Questi i fatti in sintesi; l’esame degli studi sul Duomo dei due protagonisti della
vicenda chiariscono i motivi del dissidio scientifico: Beltrami legge il Duomo di Milano come
un organismo costruttivo che documenta la permanenza di caratteri propri della tradizione
lombardesca, dal punto di vista del dimensionamento geometrico, della concezione statica
studiata fin nei particolari, in alcune costanti distributive, Egli giunge ad elaborare una
spiegazione darwiniana dell’aspetto gotico dell’edificio, fatto decorativo, adattamento
all’ambiente (alla temperie culturale del tempo) di un organismo che non muta nei suoi
elementi costitutivi fondamentali. Un’idea di fondo, l’applicazione all’architettura
dell’evoluzionismo scientifico, che attenuerà nel tempo ma che si manterrà nella concezione
dell’architettura come di un fatto razionale, evolutivo, legato al complesso delle condizioni
sociali e culturali dell’ambiente in cui esso si produce. Una visione nella quale l’architetto
esprime una propria libertà soltanto in forma condizionata, l’opera di un artista, egli scrive, ha
origini individuali soltanto per una metà, per il resto è frutto delle condizioni ambientali. Non
a caso Beltrami difenderà la propria fronte trascurando del tutto le critiche formali ma
dimostrandone la fattibilità, che non è dato puramente tecnico ma dimostrazione del suo
essere in organica continuità con quanto esistente. Una qualità che si legge nella storia, che è
adesione al suo razionale svolgimento; un concetto in perfetta aderenza con le sue posizioni
politiche conservatrici. E’ interessante notare che si tratta esattamente quanto ebbe a
dichiarare Friedrich Schmidt durante i lavori della commissione del concorso di secondo
grado: egli ammira nel Beltrami la potenza di architetto ma deplora il suo attaccamento alla
storia, che ha fruttato concetti che non si accordano più con lo stato attuale del Duomo.

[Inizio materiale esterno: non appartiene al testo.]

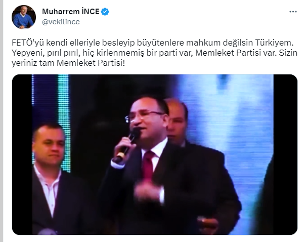
Task: Open the Muharrem İNCE display name
Action: 71,12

Al contrario in Boito prevale una lettura che senza negare un rapporto con la storia,
valorizza l’apporto personale dell’artista, l’interpretazione, il valore della forma; il senso
dell’architettura verso il fruitore: il Duomo è gotico perché suscita un sentimento che è tale.
Non è trascurabile nell’esame di questa sostanziale divergenza esaminare l’espressione
verbale e letteraria dei due, narratori di qualità notevolissime: il primo, oratore di ammirate
capacità persuasive, di grande fascino unanimemente riconosciuto, è romantico autore di
storie passionali ed intime; il secondo, impacciato nella parola, scrittore di stile manzoniano,
ammirato da Pascoli, è pacato e convincente narratore di storia, e quella dell’arte non è mai
fatto a sé, autore di racconti che in veste di esposizione di fatti immaginati nelle circostanze
ma reali nella sostanza, propongono, con un certo successo, lezioni politiche, come ben
avvertì, condannandole, Antonio Gramsci.
Due caratteri antitetici, due visioni lontane, e tuttavia, ma il qui discorso si aprirebbe
ad altre considerazioni, il “romantico” tentò di elaborare regole stringenti per il restauro
architettonico, sottraendolo quindi all’ambito della creatività artistica; il “razionale” lo tacciò
di burocratismo applicato all’architettura e rivendicò la liberà dalle regole astratte perché
soltanto nella lettura storica l’architetto poteva e doveva trovare le implicite linee di
svolgimento futuro della vita della fabbrica.
Un contrasto che Gaetano Moretti, collaboratore ed allievo di Beltrami ma estimatore
anche di Boito, nel necrologio del primo lo indicò, forse esagerandone l’influenza, come colui
che aveva sconfitto in Lombardia la tendenza romantica in architettura, quel neo
medievalismo a cui Boito si appellava. Apparentemente comune la condanna del
neoclassicismo, ma anche in questo caso una divergenza di fondo: per Boito l’atteggiamento
di un romantico neomedievalista, per Beltrami la valutazione del fenomeno come una
interpretazione ristretta dei valori del classicismo.